Former bus driver may file grievance


At the Lewis County Board of Education meeting on Monday, former employee Rick Smith and his wife, Renee, addressed board members regarding trouble with his retirement process, citing that he intends to file a grievance against the school board.
Smith said he was told by his doctor in April he would have to stop driving a school bus because of health issues. Smith worked for Lewis County Schools for 22 years.
Smith was told by the Lewis County Schools and the West Virginia Department of Education what he needed to do to retire. According to the Smiths, the Lewis County BOE approved his retirement on Aug. 28.
In September, Smith said he was told they no longer had insurance. They spoke with the school finance office and, Smith said, was told that was “their problem” as he was no longer an employee of the school system.
The Smiths called Public Employees Insurance Association (PEIA) and was told they needed information from the Lewis County Board of Education.
Smith said PEIA and the state have told them that “it all comes back to LC Schools.”
Smith added that they traveled to Charleston three times to ensure paperwork was filled out correctly and now they are told they didn’t do it right.
An executive session was held regarding Finance Director Monika Weldon’s employment grade. After approximately 30 minutes where board members met with their attorney, all members approved re-categorizing Weldon as BA plus 15 and three years of work experience within supplemental pay retroactive to employment date.
In other news, Supervisor Grace Tallhammer presented the county’s strategic plan, which is a blending of the county’s policy with the state’s policy.
Three goals are to be met in the plan, which are academics, attendance, culture and climate.

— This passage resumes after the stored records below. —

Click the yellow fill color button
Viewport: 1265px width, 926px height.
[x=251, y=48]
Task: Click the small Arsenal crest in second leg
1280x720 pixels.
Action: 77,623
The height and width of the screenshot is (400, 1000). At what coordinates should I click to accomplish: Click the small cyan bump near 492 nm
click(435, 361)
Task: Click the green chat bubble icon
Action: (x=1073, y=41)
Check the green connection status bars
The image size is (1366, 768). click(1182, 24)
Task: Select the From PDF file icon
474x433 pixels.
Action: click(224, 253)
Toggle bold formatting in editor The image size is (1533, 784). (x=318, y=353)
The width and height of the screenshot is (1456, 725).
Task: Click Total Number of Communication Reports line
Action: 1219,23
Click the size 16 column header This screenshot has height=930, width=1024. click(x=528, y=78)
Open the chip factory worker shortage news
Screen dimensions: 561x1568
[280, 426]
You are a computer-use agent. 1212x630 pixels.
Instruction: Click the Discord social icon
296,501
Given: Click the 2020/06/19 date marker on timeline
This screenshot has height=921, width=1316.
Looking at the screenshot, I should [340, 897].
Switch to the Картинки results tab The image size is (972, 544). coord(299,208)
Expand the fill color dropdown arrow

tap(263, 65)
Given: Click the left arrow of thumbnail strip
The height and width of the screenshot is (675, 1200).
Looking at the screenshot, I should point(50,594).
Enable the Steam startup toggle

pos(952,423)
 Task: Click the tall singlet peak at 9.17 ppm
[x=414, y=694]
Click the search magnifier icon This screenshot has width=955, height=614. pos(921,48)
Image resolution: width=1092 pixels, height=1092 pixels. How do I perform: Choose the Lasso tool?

Tallhammer said the goal this year is to increase student achievement by seven percent prior to the end of the 2017-18 school year and meeting state standards by 2020. Achievement is measured through iReady testing for K-8 grades, and WVDE benchmarks for grades nine through 12.
Attendance is the next goal, and schools are working to increase the attendance rate to 95 percent for the current school year. Currently the attendance rate is at 94.8 percent.
Culture and Climate focuses on creating a positive atmosphere that supports students and staff. Tallhammer highlighted the proposed state policy 2510, which states, “Programs serving students enrolled in Early Learning Readiness grades (PK-5) help students establish positive dispositions to learning…”
She hopes this will foster a student’s commitment to education when first beginning school.
Supervisor Carol Williams told board members about a grant they awaiting approval for which concerns mental health in elementary schools. Williams said the grant provides training for teachers, among other things, and will be shared with two other counties, if awarded.
Approved policies included School Attendance-Early Out Exemption to Full Day Attendance, BOE Meetings and Operations and Procedures, and Professional Personnel Evaluation. Transportation and Student Transfer Request Procedures moved on to second readings.
The next LC BOE meeting will be Dec. 27, at 6 p.m., at the board office.